Daniele Grassi, chief executive of Axyon AI, looks at market performance data and considers what the future holds for asset managers, which he expects will include the usage of more AI-based systems to manage through market anomalies.

Covid-19 continues to take its toll on financial markets, presenting major challenges for asset managers, from active funds to passive investments. The implications have been significant and central banks have now injected close to $100 billion to prop up investment funds hit by the market turmoil, raising questions about the systemic risks posed by the sector.

With the effects of the crisis likely to be felt for several years ahead, how can asset managers adapt to this ‘new normal’ and begin to prepare for future challenges?

What’s happened?

Given the scale of Covid-19 and its impact on the global economy, asset managers were always likely to face high levels of volatility and challenging market conditions. However, the immediate reaction to the crisis produced varying results for different investment strategies and approaches.

Passive funds tracking equity and bond indexes, which have proved highly popular with investors in recent years, have been exposed to the full extent of market volatility from the very beginning of the crisis. These funds suffered significant losses in value throughout February and March, but they weren’t the only immediate losers.

Funds managed with traditional quantitative methods have experienced a similar struggle. These funds typically work on the assumption that patterns can be found in historical data and then used to inform investment choices. However, the current crisis has left most of these funds badly equipped to make decisions able to mitigate risk and provide positive performance. Covid-19 has been referred to by some as a ‘black swan’ event, pushing a large share of quantitative models to ingest chaotic market data, thus providing inaccurate predictive views of market changes.

Active equity funds initially performed well in late February and early March, with 89% of active UK funds outperforming, according to research from FE Fund Info. However, as the Covid-19 crisis has worsened, managers and funds from all sides of the investment spectrum have felt the full force of very challenging market conditions.
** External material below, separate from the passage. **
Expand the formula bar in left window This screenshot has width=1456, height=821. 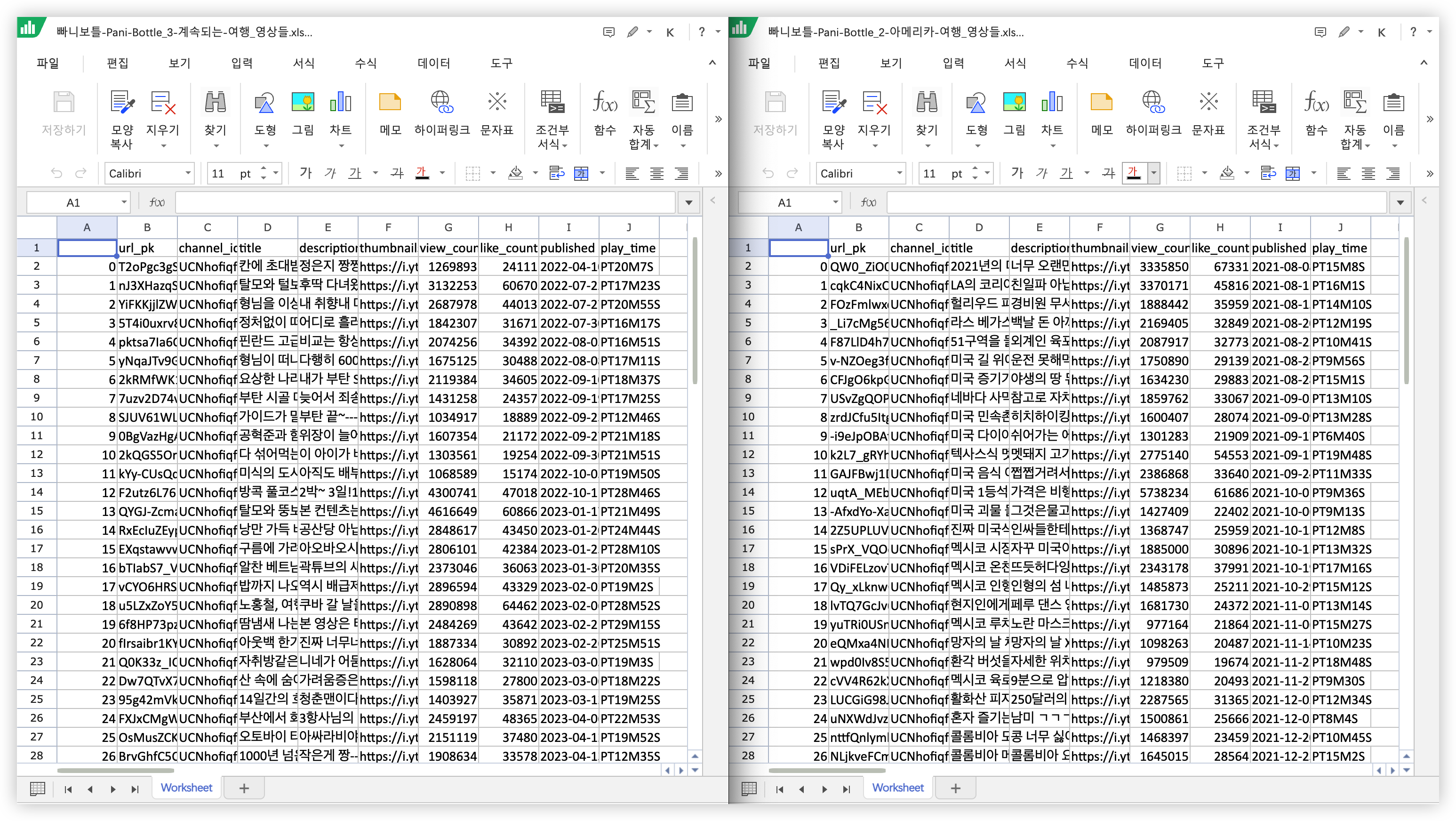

Our models at Axyon have picked up some interesting insights which have shown how profound the impact of the virus has been for the markets. In the commodities sector, for example, we have seen extremely high market anomaly scores since mid-February. This suggested a complicated environment coming up for traditional and quantitative portfolio managers to generate alpha.
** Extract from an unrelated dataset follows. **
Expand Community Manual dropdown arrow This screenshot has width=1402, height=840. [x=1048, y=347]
In the European equity space during recent weeks, we have seen our predicting models focusing more and more on risk and value factors while reducing the importance of momentum from 50% to around 30%. Additionally, there has been a significant sector rotation in the models’ picks. While during March we saw the models showing a preference for information technology stocks, this weighting has been reduced following recent market gains. Instead, we have seen a preference being adopted on a few selected financial stocks, where a homogenous bearish view had previously been taken on the sector.
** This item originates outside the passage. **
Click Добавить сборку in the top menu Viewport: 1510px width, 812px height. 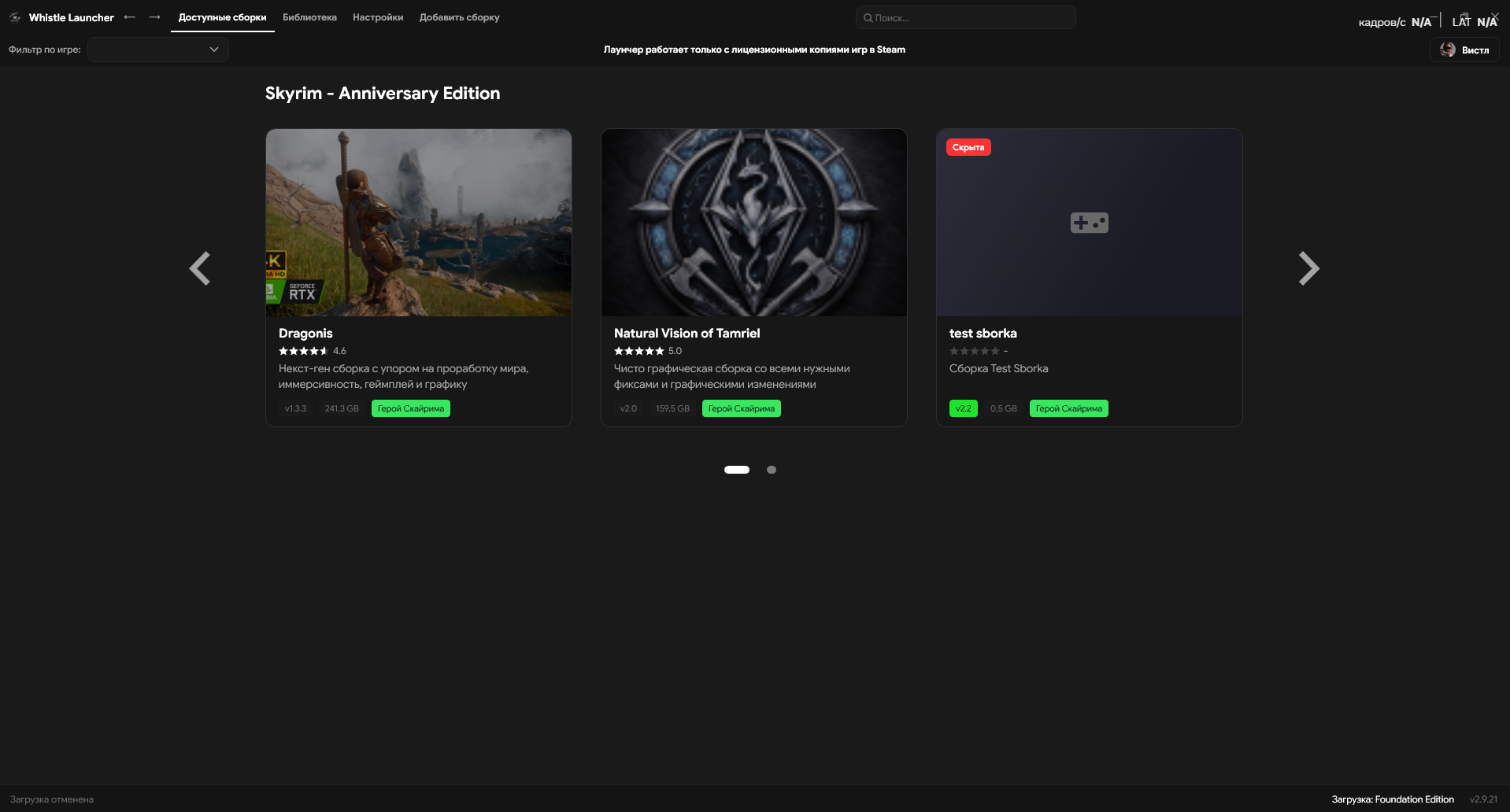tap(460, 17)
What could the future hold?

Just like other industries, asset managers are already facing a new normal as a result of the Covid-19 crisis. Fund managers are taking a retrospective look at their strategies to re-evaluate their portfolios and ensure they are prepared for the months ahead, with high levels of volatility going forward.

In general, we expect to see more firms looking beyond traditional risk management models and developing AI-based systems capable to better detect and handle market anomalies. This approach will ideally integrate deep learning – the leading-edge technology in artificial intelligence – to capture more complex, non-linear patterns in asset behaviour, unlock expanded usage of alternative data, and allow algorithms to adapt to changing market conditions in real-time. These systems will produce early warnings and enable more advanced portfolio construction, going beyond a mere look back at historical data.

Active managers could benefit greatly from this innovation also in alpha generation, making their strategies more resilient during future market crises. Deep learning will help these managers with several steps of the investment process, including asset allocation and selection by providing insights on the direction of the market and on the relative future performance of different asset classes or securities.

Across the sector, we are seeing firms battling challenging conditions, but changes are already starting to take place as asset managers look to the future. The Covid-19 crisis has caused a level of disruption not seen in recent memory, but it will lead to welcome shifts in the industry as managers innovate their processes and rethink strategies in light of this new normal.